Die richterliche Begründung im Detail
Die Klage des Produzenten gegen die Untersagung blieb ohne Erfolg. Das Gericht begründete seine Entscheidung wie folgt:
- Es sollten sexuelle Dienstleistungen gegen Entgelt angeboten werden. Dies erfülle den Tatbestand der Prostitution.
- Der Kläger hatte die Veranstaltung nicht fristgerecht nach dem Prostituiertenschutzgesetz angezeigt.
- Zudem besaß der Kläger keine Erlaubnis zur Organisation und Durchführung von Prostitutionsveranstaltungen.
- Die Filmproduktion war nicht erlaubnisfrei, da sie sich an einen offenen Teilnehmerkreis richtete.
- Die „Darsteller“ sollten ein Entgelt zahlen, um sexuelle Handlungen mit einer bestimmten Person vornehmen zu können.
- Der sogenannte „Produktionskostenbeitrag“ sei keine szeneübliche Besonderheit. Der Kläger hatte selbst bei anderen Gelegenheiten Tagesgagen von bis zu 1.000,- € für „Newcomerinnen“ ausgelobt.
- Das bloße Filmen der Veranstaltung und die anschließende Verwendung einzelner Szenen zur Herstellung eines Pornofilms ändere nichts am Charakter der Veranstaltung als Prostitutionsveranstaltung.

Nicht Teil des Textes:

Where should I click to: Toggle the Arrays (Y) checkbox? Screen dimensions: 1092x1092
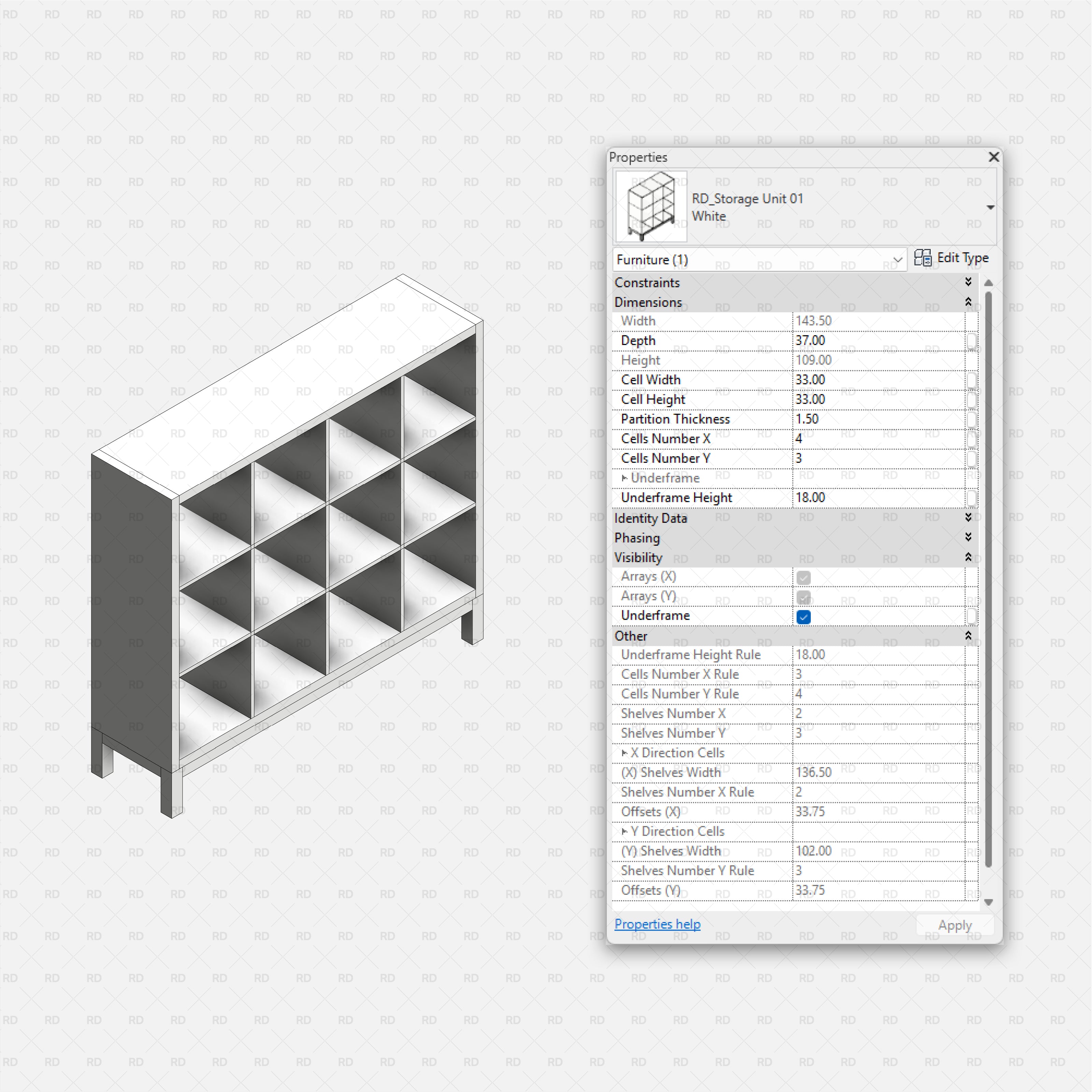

Nächste Schritte und Berufungschancen
Sobald das schriftliche Urteil vorliegt, kann der Kläger einen Antrag auf Zulassung der Berufung stellen. Über diesen Antrag wird das Oberverwaltungsgericht in Münster entscheiden müssen.
Fazit
Dieses Urteil des Verwaltungsgerichts Aachen verdeutlicht die strikte Anwendung des Prostituiertenschutzgesetzes auch auf Veranstaltungen, die vordergründig als Filmproduktionen deklariert werden. Die Entscheidung unterstreicht die Notwendigkeit, rechtliche Rahmenbedingungen genau zu prüfen, insbesondere wenn Entgelte für sexuelle Handlungen involviert sind.